There is no difference in the size of those lines. If you take a screenshot and put it in your paint package and then increase the zoom from the paint package settings you will see that the lines are the same size.

It’s only when you use browser zoom that you get rounding errors and some half pixels get rounded up and some get rounded down. That’s because the browser zoom is not just enlarging what you see but re-renders the whole page element by element and some elements get rounded up and some rounded down depending on how good the browser’s zoom algorithm is (some browsers are better than others). Some browsers keep a check of all the sub-pixels and in order for the three elements to have exactly the same total width then one of them will have to be 1px larger at that zoom. There is no real thing as half a pixel but browsers do calculate them although they can’t draw them.

Browser zoom will never be an exact copy of the default layout at a larger or smaller size because it is a re-render of the code and thus there will be rounding errors on 1px lines and similar. I tend to just use text zoom if I want to read a layout as I don’t like everything getting larger. It’s only the text I want to see larger.

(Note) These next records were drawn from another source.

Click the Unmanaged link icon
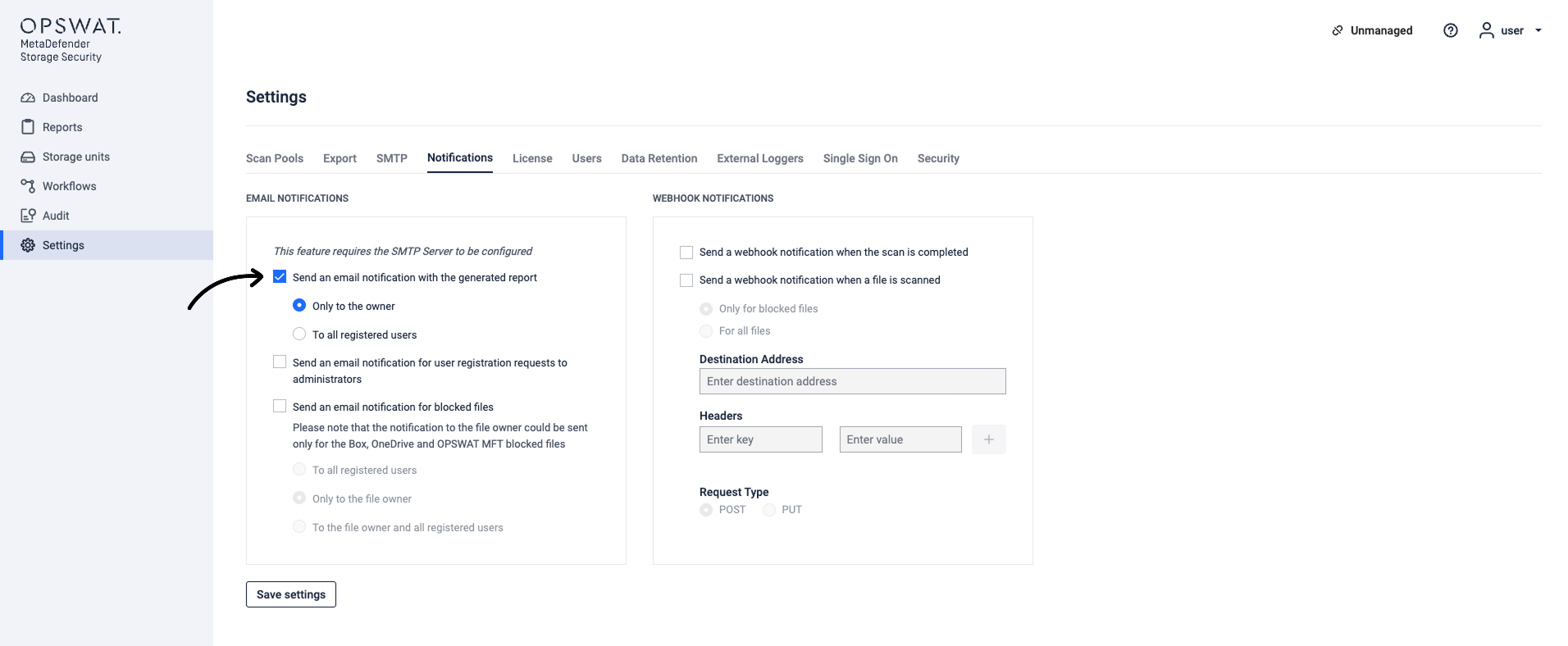The image size is (1568, 646). pos(1338,30)
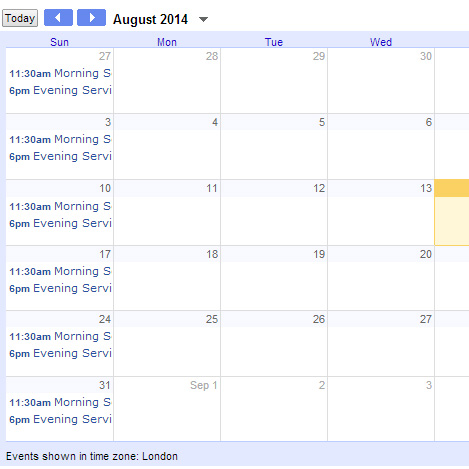Open the 6pm Evening Service on July 27
This screenshot has height=469, width=469.
pos(60,90)
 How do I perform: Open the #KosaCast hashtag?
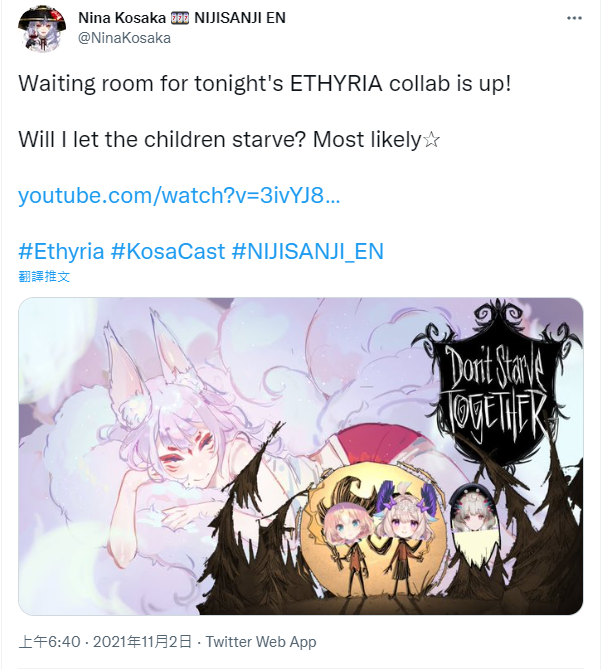pyautogui.click(x=168, y=251)
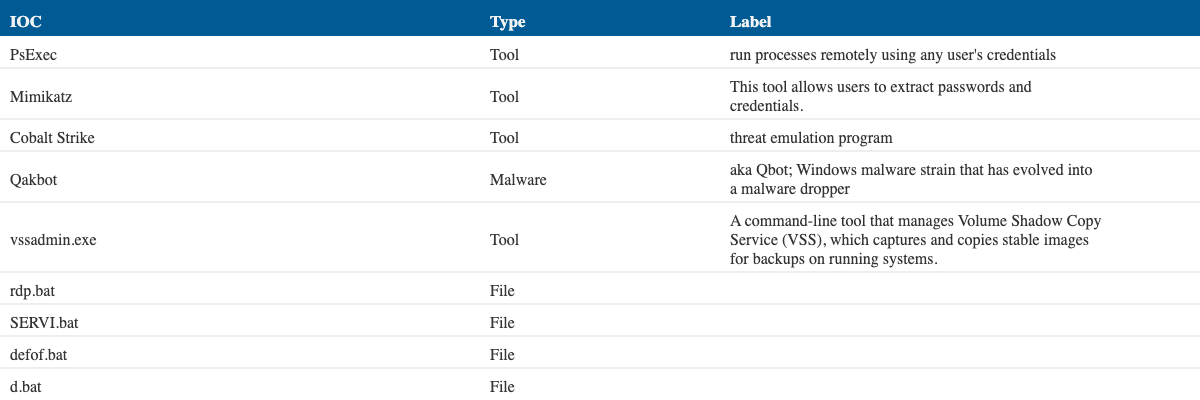Click the IOC column header

(25, 21)
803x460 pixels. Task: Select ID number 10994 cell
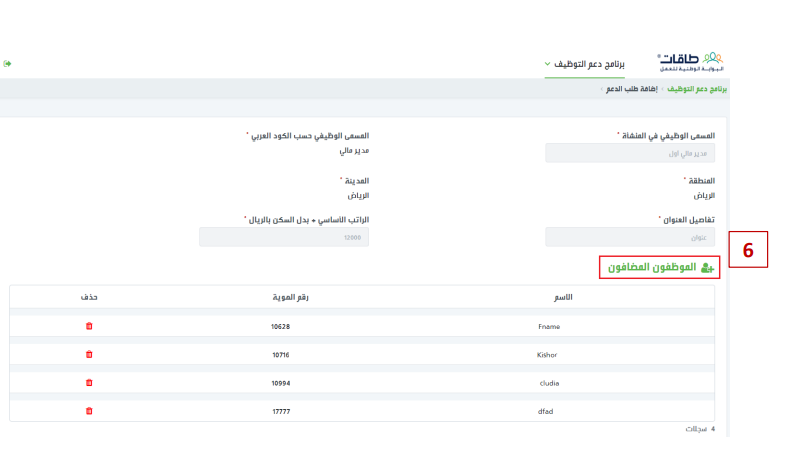point(281,383)
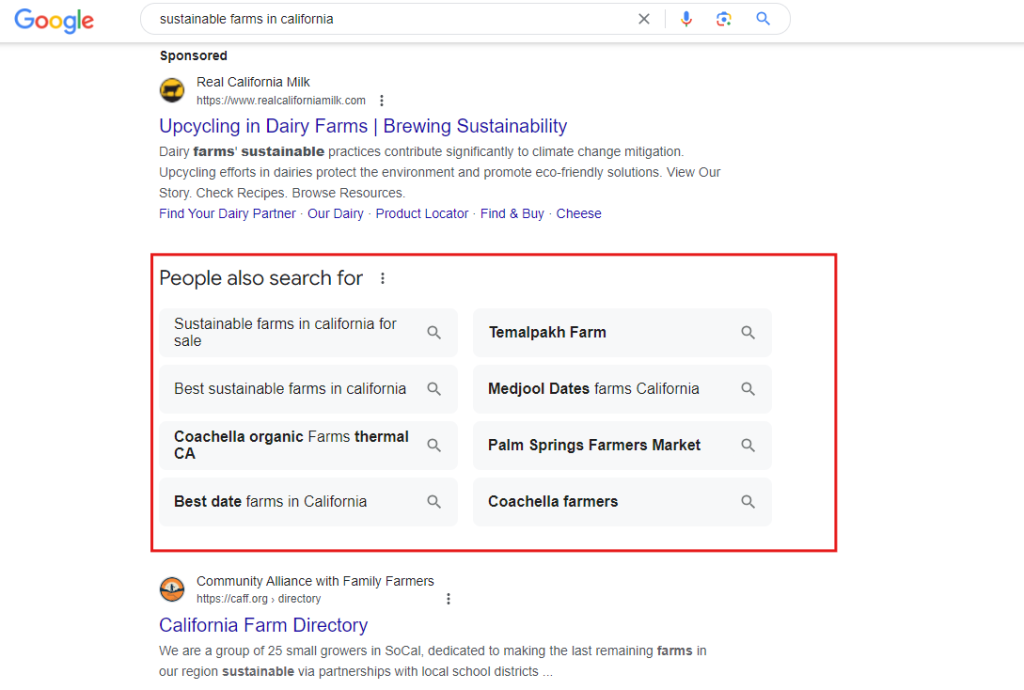Click search icon beside Medjool Dates farms California

pyautogui.click(x=748, y=389)
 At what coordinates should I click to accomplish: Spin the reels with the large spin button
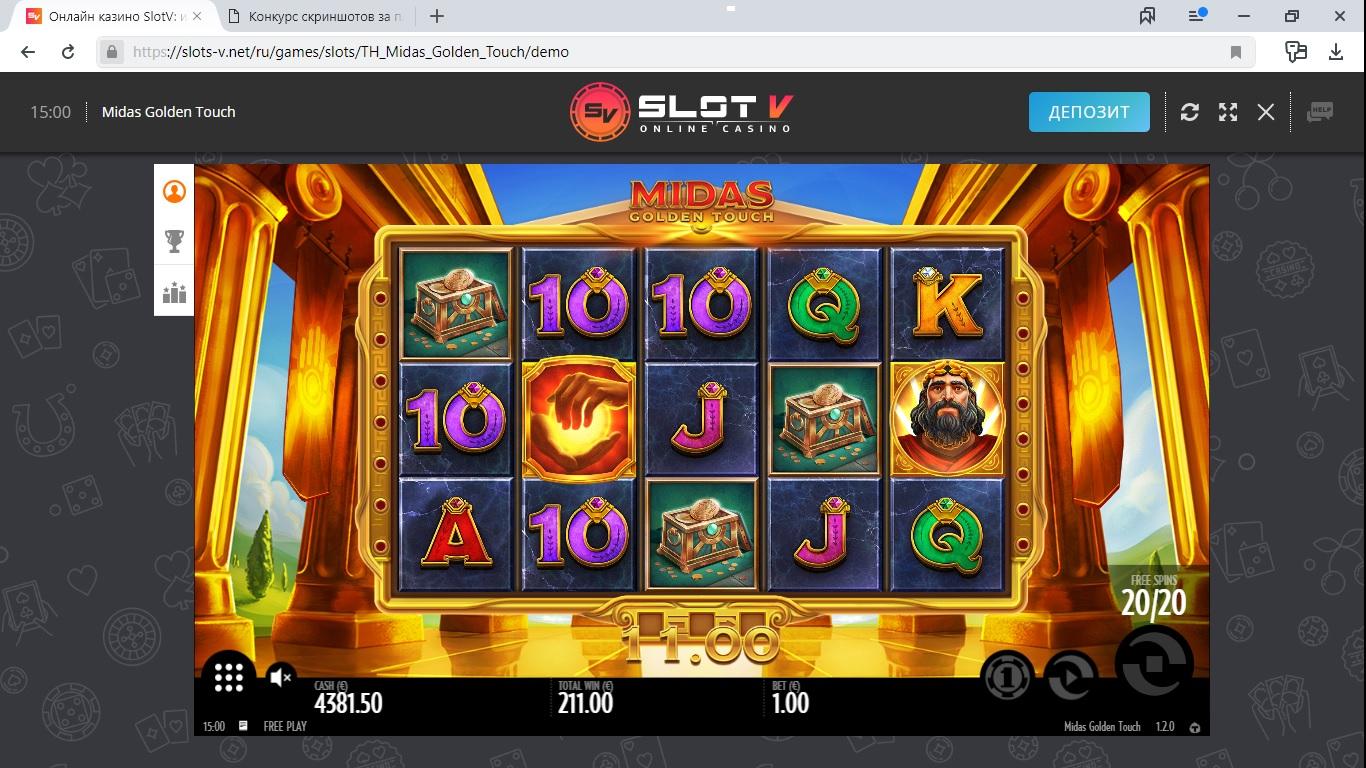(1154, 664)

So in answer to your question there is little you can or need to do about browser zoom and something you will have to learn to live with :slight_smile:

In order to prove my point about sub pixel rendering then set a zoom size of default (100%) and change your width to width:1.5px;

In Chrome Mac this shows the middle line at 1px and the outer lines at 2px with no zoom at all.

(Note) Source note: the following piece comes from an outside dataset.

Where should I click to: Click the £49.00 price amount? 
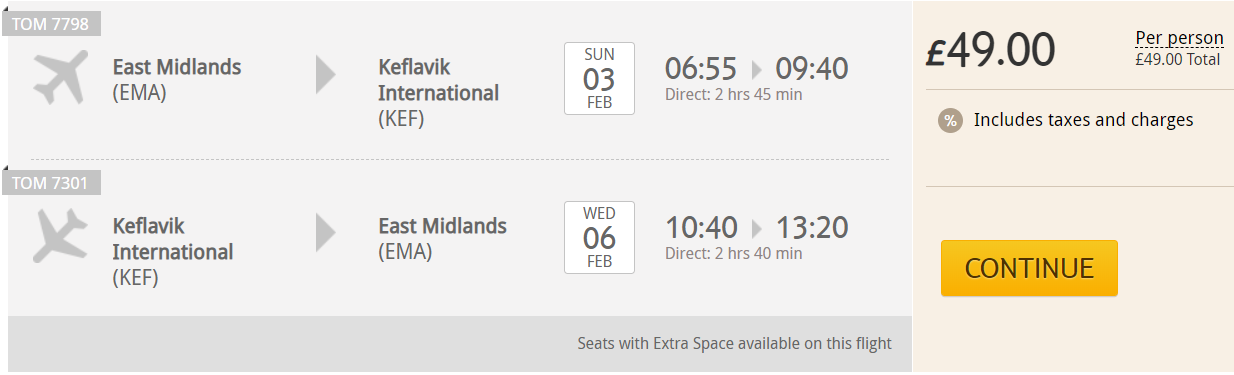tap(990, 51)
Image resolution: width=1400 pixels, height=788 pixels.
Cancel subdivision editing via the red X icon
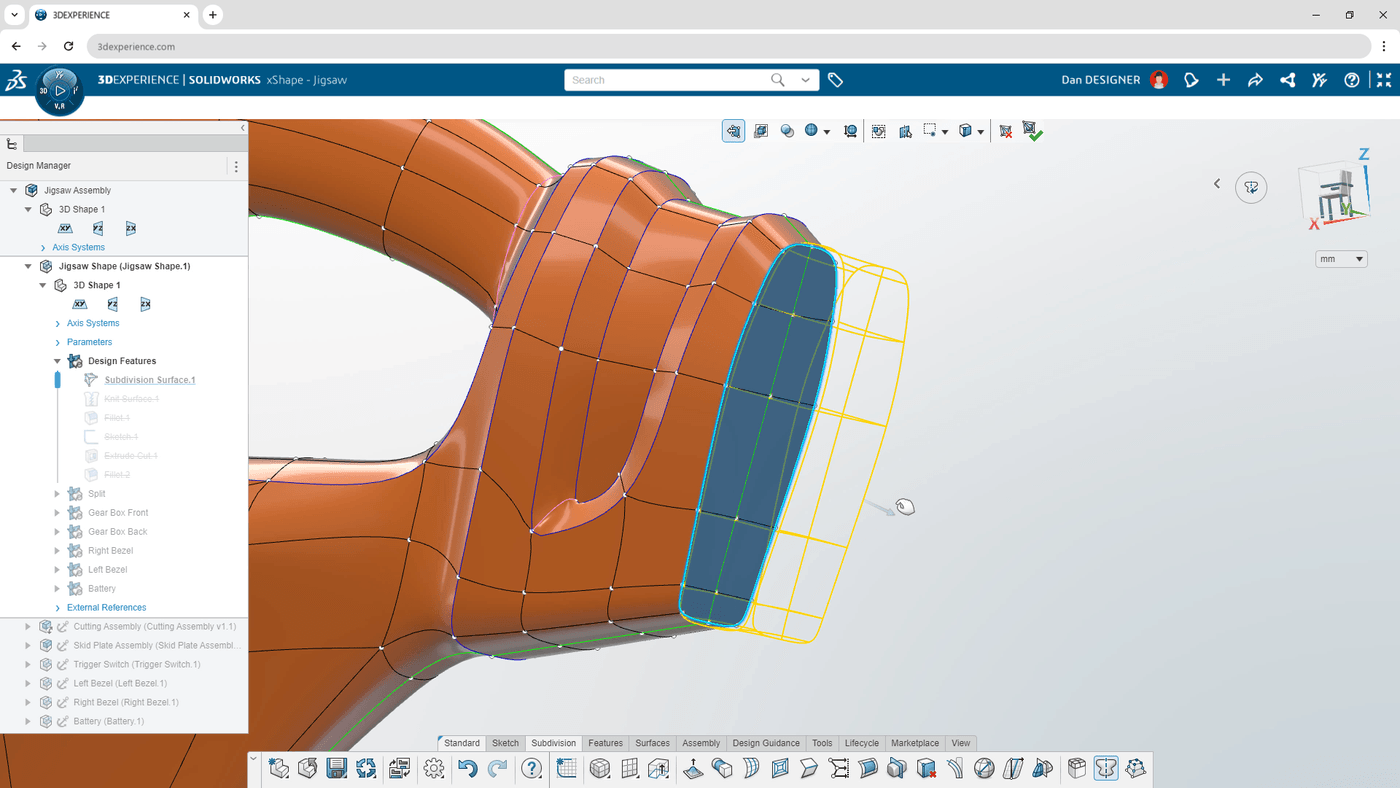tap(1005, 130)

Screenshot 2021-12-26 at 11.11.20

There’s an old article here about sub pixel rendering and explains why things are not as easy as you may think. Browsers are much better these days because when I started IE6 could be 10px out if you had ten divs across.


You also may find that you get better rounding algorithms if you did something like this.

width: .6px;

However that would be very awkward to maintain and I’d only use it for special cases and of course there will be browser differences.

It’s strange to me that if there is three divs with the exact same dimensions, that the browser don’t do the exact same thing for all three when zooming. It just feels stupid :slight_smile:

If you can do it one way for one, then you can do it the same for the rest. And an indicator that you should do the same is probably that they all have the same dimensions/px

You misunderstood the key point of my post (and you need to read the link I posted again) :wink:

If your three divs are zoomed by a percentage then those three divs take up a total width when zoomed.

For example say that the total width of all three when zoomed is 100px. Theres no such thing as half a pixel so how does the browser make those three divs add up to 100px? Does it make all 3 only 33px each and so the total width is 99px and thus a 1px gap against any other elements on the page that are sized to that 100px?

Or does it make the three divs 34px and now the total width is 102px. That’s 2px out now and won’t line up with whatever else is supposed to be on the page.

That’s the way browser use to handle it and t broke all layouts because 102px won’t fit into a 100px container and 99px leaves a 1px gap in a 100px container. The only logical solution is to maintain the overall width by whatever means it has available which means that some pixels get rounded up and some get rounded down so that the overall width is maintained and the layout doesn’t break.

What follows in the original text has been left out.